-- SET TASK --
Lay out every line of the records below as a numbered list, omitting blank lines and pictures.

-- EXERCISE MATERIALS --
================================

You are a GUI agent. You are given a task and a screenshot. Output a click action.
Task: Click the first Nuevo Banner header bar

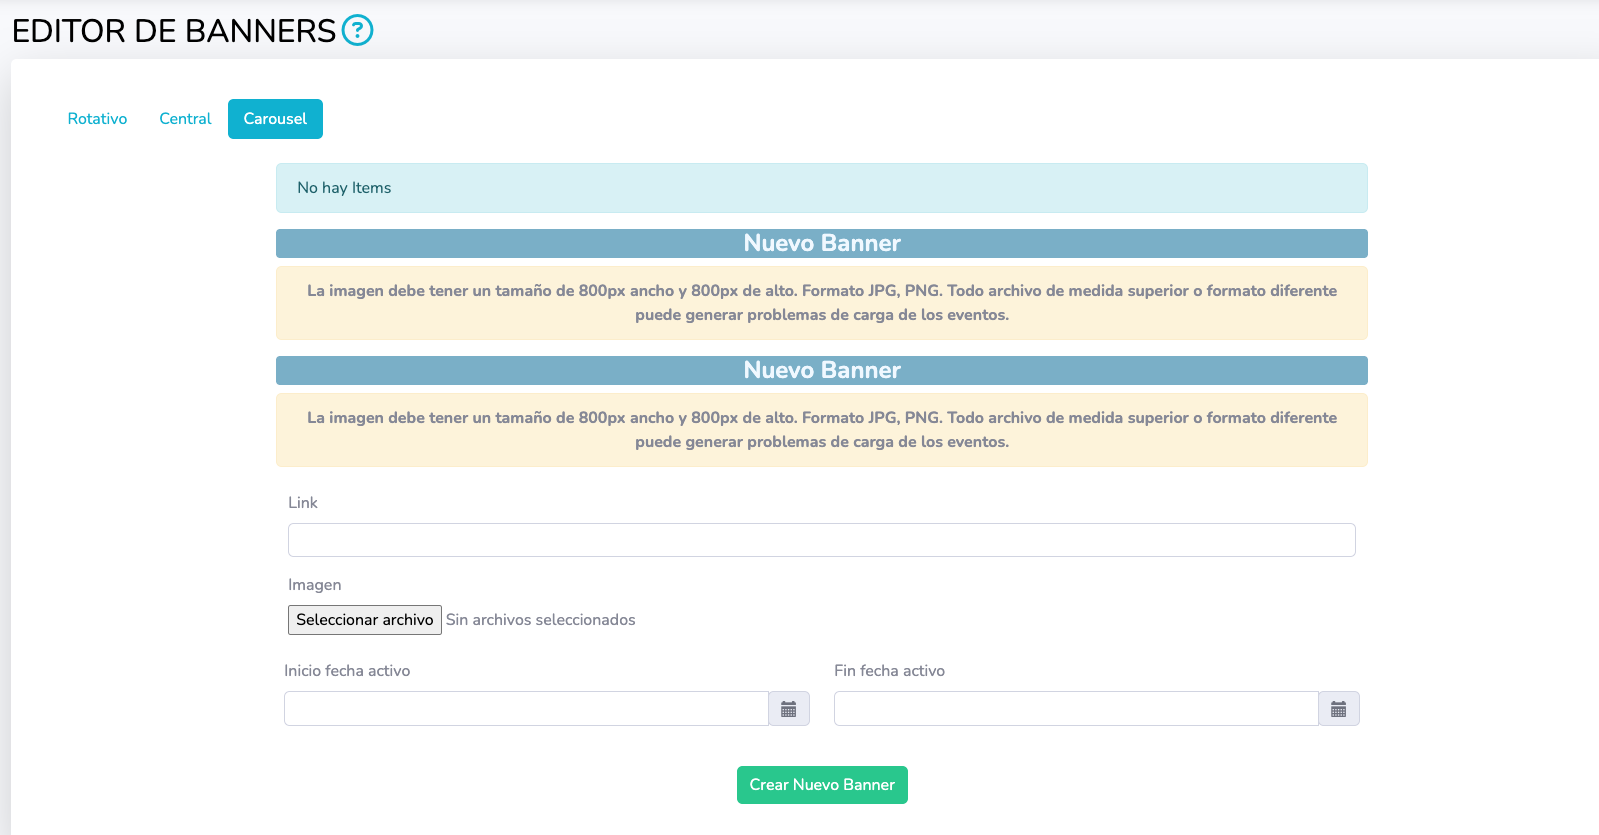[x=821, y=244]
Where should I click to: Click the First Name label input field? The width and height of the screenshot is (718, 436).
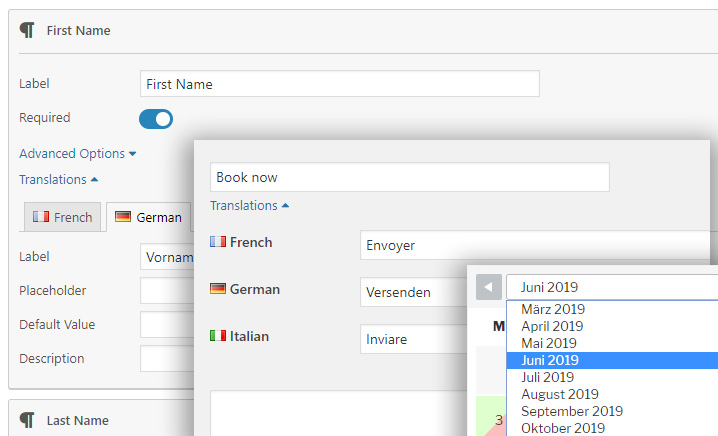pyautogui.click(x=339, y=84)
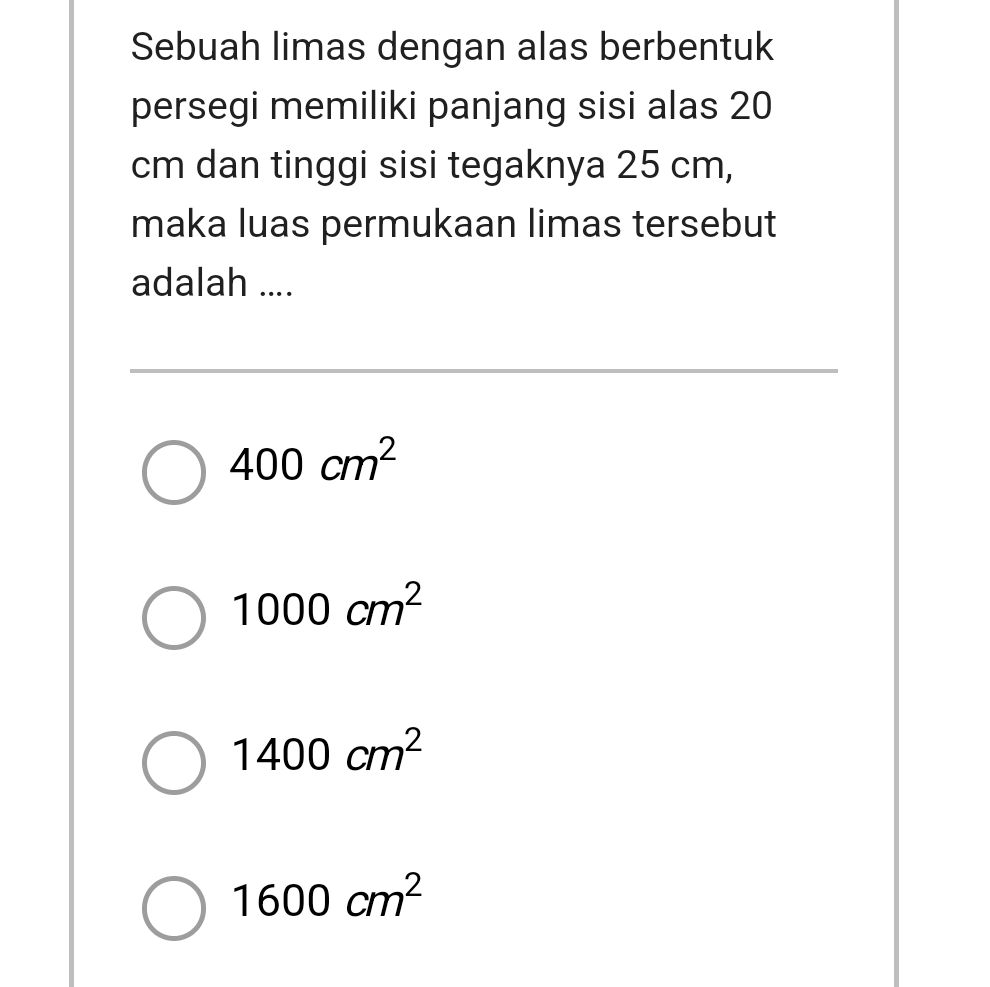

================================

-- WRITTEN SOLUTION --
1. You are a GUI agent. You are given a task and a screenshot. Output a click action.
2. Task: Click the first Nuevo Banner header bar
3. [x=821, y=244]
4. Where should I click to: Click the First Name label input field? The width and height of the screenshot is (718, 436).
5. pyautogui.click(x=339, y=84)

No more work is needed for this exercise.